§ **Exercise details**: Could you return all of the records exactly as they stand?

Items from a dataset
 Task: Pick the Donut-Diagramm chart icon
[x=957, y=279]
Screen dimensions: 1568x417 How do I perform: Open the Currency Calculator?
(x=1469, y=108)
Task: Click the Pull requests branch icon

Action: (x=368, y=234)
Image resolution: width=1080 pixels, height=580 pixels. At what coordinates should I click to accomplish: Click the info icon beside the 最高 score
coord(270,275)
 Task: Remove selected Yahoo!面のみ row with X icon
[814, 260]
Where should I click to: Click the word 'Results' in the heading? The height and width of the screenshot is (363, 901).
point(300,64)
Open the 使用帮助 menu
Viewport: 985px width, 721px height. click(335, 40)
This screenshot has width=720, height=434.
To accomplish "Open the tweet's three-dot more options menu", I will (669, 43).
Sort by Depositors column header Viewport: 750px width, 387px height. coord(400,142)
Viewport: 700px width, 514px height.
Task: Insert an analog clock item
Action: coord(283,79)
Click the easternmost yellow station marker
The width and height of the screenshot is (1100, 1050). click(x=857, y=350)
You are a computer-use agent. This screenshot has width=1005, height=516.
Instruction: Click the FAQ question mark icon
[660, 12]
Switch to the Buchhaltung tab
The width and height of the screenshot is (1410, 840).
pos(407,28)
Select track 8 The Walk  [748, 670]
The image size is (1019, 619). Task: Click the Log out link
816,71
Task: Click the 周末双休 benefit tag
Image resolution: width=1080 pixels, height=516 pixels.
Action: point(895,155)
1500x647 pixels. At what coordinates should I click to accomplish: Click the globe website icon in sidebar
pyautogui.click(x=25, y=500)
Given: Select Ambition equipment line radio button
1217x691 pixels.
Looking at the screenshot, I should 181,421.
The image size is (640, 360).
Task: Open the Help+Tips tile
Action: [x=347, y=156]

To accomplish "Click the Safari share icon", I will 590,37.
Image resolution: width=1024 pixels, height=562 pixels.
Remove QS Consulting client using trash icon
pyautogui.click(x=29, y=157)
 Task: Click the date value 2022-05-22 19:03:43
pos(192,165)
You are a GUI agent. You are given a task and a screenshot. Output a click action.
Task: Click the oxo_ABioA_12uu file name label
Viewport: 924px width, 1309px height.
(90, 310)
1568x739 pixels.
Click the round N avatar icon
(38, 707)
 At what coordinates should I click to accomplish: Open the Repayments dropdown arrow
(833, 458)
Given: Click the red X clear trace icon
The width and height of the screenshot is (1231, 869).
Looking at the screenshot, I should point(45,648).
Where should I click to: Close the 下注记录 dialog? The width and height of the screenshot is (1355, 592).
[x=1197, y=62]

§ **Result**:
 Task: Pick the Donut-Diagramm chart icon
[x=957, y=279]
Screen dimensions: 1568x417 How do I perform: Open the Currency Calculator?
(x=1469, y=108)
Task: Click the Pull requests branch icon

Action: (x=368, y=234)
Image resolution: width=1080 pixels, height=580 pixels. At what coordinates should I click to accomplish: Click the info icon beside the 最高 score
coord(270,275)
 Task: Remove selected Yahoo!面のみ row with X icon
[814, 260]
Where should I click to: Click the word 'Results' in the heading? The height and width of the screenshot is (363, 901).
point(300,64)
Open the 使用帮助 menu
Viewport: 985px width, 721px height. click(335, 40)
This screenshot has width=720, height=434.
To accomplish "Open the tweet's three-dot more options menu", I will (669, 43).
Sort by Depositors column header Viewport: 750px width, 387px height. coord(400,142)
Viewport: 700px width, 514px height.
Task: Insert an analog clock item
Action: coord(283,79)
Click the easternmost yellow station marker
The width and height of the screenshot is (1100, 1050). click(x=857, y=350)
You are a computer-use agent. This screenshot has width=1005, height=516.
Instruction: Click the FAQ question mark icon
[660, 12]
Switch to the Buchhaltung tab
The width and height of the screenshot is (1410, 840).
pos(407,28)
Select track 8 The Walk  [748, 670]
The image size is (1019, 619). Task: Click the Log out link
816,71
Task: Click the 周末双休 benefit tag
Image resolution: width=1080 pixels, height=516 pixels.
Action: point(895,155)
1500x647 pixels. At what coordinates should I click to accomplish: Click the globe website icon in sidebar
pyautogui.click(x=25, y=500)
Given: Select Ambition equipment line radio button
1217x691 pixels.
Looking at the screenshot, I should 181,421.
The image size is (640, 360).
Task: Open the Help+Tips tile
Action: [x=347, y=156]

To accomplish "Click the Safari share icon", I will 590,37.
Image resolution: width=1024 pixels, height=562 pixels.
Remove QS Consulting client using trash icon
pyautogui.click(x=29, y=157)
 Task: Click the date value 2022-05-22 19:03:43
pos(192,165)
You are a GUI agent. You are given a task and a screenshot. Output a click action.
Task: Click the oxo_ABioA_12uu file name label
Viewport: 924px width, 1309px height.
(90, 310)
1568x739 pixels.
Click the round N avatar icon
(38, 707)
 At what coordinates should I click to accomplish: Open the Repayments dropdown arrow
(833, 458)
Given: Click the red X clear trace icon
The width and height of the screenshot is (1231, 869).
Looking at the screenshot, I should point(45,648).
Where should I click to: Close the 下注记录 dialog? The width and height of the screenshot is (1355, 592).
[x=1197, y=62]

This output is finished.